Since my childhood, I have been quite understanding in nature. When I feel I need a change in my thoughts, I can make it possible, and in my case, it's quite easier compared to others. Let me share some changes of thoughts in my life.
Doing study is the most important for a student, as the results of the exam matter a lot. We need to read the textbook for it. I used to think reading a textbook was enough and reading a non-textual book was a waste of time. The textbooks were boring, and it kind of forced me to read to do better in exams. Later, one of my favorite teachers suggested I read non-textual books also. He gave me a science fiction book to read. I am always curious when it's about science. And I really like the book my teacher gave me. Later he also gave me more books when I asked for them. With time I started to enjoy reading different types of books. There was not any direct benefit of reading a non-textual book, but it enriched my knowledge and made an overall impact on my personality over time. It's the thing that made my thoughts more organized and better.
Emotions are normal, and I have the habit of doing things against my emotions. I used to think it could ensure success, as most people make wrong steps when they are emotional and become failures in the end. Such a kind of mindset made me like a working machine and brought success many times, but some failures in life made me realize success has nothing to do with dominating emotions. I realized it the hard way after a failure, and I regretted ignoring my emotions, as after failure I felt I lost many important moments from my life, and it's lost forever. I think I am fortunate that I become a failure because that makes me realize it; otherwise, I might not understand it later also.

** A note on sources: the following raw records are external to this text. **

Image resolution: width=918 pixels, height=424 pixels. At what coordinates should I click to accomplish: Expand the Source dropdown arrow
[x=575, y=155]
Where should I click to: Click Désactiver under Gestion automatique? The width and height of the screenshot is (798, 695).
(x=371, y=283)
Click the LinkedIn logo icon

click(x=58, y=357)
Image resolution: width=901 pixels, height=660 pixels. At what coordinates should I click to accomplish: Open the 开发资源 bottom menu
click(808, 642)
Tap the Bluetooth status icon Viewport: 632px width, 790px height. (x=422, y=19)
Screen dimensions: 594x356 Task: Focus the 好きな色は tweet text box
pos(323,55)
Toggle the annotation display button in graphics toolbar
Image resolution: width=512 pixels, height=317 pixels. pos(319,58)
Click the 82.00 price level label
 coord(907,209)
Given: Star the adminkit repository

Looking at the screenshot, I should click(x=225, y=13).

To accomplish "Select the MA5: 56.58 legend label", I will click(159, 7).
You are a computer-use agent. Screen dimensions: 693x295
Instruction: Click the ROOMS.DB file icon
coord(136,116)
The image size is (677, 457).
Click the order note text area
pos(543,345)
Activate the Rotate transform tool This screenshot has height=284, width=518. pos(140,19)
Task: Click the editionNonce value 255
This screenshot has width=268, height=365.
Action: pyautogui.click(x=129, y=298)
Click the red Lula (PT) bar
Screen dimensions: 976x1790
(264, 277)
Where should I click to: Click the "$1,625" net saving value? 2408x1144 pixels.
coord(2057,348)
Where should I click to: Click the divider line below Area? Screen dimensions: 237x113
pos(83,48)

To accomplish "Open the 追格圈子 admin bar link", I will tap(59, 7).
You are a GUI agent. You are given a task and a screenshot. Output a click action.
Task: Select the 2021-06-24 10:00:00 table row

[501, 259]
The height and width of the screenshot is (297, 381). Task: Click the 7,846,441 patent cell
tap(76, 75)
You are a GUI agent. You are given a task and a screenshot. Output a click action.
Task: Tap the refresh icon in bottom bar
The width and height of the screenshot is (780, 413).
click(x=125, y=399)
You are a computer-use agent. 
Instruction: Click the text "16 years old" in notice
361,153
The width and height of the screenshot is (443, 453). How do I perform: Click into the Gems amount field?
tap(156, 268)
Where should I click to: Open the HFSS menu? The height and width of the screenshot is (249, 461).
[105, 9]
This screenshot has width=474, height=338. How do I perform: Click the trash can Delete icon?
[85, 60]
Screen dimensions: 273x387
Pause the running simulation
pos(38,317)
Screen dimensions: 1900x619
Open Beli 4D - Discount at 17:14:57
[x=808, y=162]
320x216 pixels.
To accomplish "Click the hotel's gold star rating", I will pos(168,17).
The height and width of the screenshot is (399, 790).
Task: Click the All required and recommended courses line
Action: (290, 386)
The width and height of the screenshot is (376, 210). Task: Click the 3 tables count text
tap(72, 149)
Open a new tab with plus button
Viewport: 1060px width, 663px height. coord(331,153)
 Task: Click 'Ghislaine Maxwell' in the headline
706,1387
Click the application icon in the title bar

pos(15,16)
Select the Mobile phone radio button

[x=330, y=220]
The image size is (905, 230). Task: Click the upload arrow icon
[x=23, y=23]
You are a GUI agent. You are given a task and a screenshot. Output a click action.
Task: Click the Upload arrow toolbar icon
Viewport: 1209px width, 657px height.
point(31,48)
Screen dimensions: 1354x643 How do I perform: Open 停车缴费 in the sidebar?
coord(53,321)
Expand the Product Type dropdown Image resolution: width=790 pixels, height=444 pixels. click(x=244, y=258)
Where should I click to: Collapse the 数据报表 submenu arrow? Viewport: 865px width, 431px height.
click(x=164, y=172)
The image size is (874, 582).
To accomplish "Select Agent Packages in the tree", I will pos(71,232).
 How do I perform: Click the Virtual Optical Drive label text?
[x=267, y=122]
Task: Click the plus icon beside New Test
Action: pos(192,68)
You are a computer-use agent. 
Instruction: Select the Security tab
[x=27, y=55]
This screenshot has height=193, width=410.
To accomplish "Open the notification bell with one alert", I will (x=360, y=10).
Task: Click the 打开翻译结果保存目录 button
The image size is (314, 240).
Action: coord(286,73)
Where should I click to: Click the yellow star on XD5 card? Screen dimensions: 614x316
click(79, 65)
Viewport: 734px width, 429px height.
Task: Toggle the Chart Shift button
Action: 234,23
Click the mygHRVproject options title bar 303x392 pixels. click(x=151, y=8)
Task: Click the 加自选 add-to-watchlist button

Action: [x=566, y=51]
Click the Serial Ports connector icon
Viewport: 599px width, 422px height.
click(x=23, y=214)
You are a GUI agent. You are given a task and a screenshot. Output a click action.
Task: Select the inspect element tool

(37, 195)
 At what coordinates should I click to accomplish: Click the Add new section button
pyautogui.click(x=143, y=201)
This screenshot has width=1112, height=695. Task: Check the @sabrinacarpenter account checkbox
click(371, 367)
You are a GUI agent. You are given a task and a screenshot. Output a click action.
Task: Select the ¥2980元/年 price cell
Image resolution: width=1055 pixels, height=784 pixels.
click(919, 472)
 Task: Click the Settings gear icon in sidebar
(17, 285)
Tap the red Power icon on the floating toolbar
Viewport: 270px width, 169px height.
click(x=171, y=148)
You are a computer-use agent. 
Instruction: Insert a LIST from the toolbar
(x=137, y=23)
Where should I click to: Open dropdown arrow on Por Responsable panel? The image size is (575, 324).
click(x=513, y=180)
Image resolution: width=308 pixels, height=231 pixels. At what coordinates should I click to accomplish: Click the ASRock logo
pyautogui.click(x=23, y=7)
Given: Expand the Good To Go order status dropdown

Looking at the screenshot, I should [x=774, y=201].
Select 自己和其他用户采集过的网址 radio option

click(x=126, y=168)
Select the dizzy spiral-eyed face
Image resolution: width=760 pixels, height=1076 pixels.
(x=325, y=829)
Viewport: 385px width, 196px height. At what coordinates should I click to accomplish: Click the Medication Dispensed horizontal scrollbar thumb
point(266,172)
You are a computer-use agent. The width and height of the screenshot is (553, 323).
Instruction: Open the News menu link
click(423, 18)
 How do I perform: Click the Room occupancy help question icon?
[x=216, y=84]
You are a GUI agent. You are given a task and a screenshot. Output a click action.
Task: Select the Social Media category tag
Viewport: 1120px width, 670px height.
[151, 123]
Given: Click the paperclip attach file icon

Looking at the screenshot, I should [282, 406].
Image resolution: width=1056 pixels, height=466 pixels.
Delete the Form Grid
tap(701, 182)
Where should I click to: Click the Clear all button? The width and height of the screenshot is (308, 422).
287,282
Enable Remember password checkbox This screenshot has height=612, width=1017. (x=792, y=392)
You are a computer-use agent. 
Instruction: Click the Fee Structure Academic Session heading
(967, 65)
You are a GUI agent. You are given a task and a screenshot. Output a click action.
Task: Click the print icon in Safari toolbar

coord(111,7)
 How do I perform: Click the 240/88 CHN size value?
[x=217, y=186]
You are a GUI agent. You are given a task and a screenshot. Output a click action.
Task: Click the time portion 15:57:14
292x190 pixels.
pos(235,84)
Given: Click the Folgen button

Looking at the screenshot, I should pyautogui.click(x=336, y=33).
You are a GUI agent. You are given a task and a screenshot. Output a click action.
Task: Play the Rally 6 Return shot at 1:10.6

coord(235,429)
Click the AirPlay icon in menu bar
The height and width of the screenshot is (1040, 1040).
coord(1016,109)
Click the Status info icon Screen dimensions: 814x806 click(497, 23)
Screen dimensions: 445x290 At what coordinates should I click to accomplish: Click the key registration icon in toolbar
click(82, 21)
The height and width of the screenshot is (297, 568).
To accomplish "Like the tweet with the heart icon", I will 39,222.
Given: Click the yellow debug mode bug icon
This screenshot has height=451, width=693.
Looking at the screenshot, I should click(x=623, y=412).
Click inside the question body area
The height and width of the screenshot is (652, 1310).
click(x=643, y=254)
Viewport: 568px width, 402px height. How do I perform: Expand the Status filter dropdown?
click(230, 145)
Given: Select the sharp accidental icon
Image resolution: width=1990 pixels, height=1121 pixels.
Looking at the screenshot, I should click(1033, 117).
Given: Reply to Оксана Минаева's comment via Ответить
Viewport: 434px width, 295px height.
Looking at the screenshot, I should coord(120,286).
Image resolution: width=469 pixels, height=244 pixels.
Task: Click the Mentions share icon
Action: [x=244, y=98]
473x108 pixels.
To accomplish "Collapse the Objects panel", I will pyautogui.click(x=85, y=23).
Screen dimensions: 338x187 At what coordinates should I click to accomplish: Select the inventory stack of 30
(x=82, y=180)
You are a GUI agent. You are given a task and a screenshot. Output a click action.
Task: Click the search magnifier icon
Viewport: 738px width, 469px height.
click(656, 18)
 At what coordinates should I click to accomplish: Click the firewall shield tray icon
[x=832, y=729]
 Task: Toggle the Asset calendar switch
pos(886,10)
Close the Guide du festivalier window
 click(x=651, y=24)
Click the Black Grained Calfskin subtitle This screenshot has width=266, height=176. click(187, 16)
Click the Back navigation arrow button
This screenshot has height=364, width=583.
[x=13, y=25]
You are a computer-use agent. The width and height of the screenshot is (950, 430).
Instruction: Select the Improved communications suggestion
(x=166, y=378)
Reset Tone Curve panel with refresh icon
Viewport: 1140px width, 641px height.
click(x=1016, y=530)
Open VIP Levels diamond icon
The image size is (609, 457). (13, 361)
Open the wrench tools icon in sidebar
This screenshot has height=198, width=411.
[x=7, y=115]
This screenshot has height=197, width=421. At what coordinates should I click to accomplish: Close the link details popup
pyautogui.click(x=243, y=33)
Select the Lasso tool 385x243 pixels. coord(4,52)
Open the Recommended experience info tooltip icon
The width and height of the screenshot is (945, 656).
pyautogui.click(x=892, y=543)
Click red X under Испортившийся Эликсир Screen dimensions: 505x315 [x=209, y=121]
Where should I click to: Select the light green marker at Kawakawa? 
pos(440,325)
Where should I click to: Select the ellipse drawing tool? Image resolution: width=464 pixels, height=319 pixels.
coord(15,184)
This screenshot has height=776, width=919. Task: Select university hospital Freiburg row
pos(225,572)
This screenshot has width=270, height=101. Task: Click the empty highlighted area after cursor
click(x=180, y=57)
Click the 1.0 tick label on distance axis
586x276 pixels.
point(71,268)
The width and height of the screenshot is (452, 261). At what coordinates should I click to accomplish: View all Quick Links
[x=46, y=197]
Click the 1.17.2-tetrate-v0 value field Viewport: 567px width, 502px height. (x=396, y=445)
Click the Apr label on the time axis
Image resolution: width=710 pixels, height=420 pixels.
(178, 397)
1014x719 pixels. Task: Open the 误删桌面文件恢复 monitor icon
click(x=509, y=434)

Many of us consider ourselves unlucky, and we try our best to prove unlucky in front of others. With time I realized that we focus on negative incidents of life most of the time, and we try to feel the pain again and again. It's like we love to get hurt. We are indeed ridiculous because we have tons of happy moments to remember, but we only focus on those few painful moments of life. I can't exactly remember what triggered me, but I started to focus on good incidents only, and after I started practicing it, I felt it changed my perspective fully. Now I can find positivity even in a bad incident. It's the most important change of my life, and that is enough for me to find happiness in any kind of situation.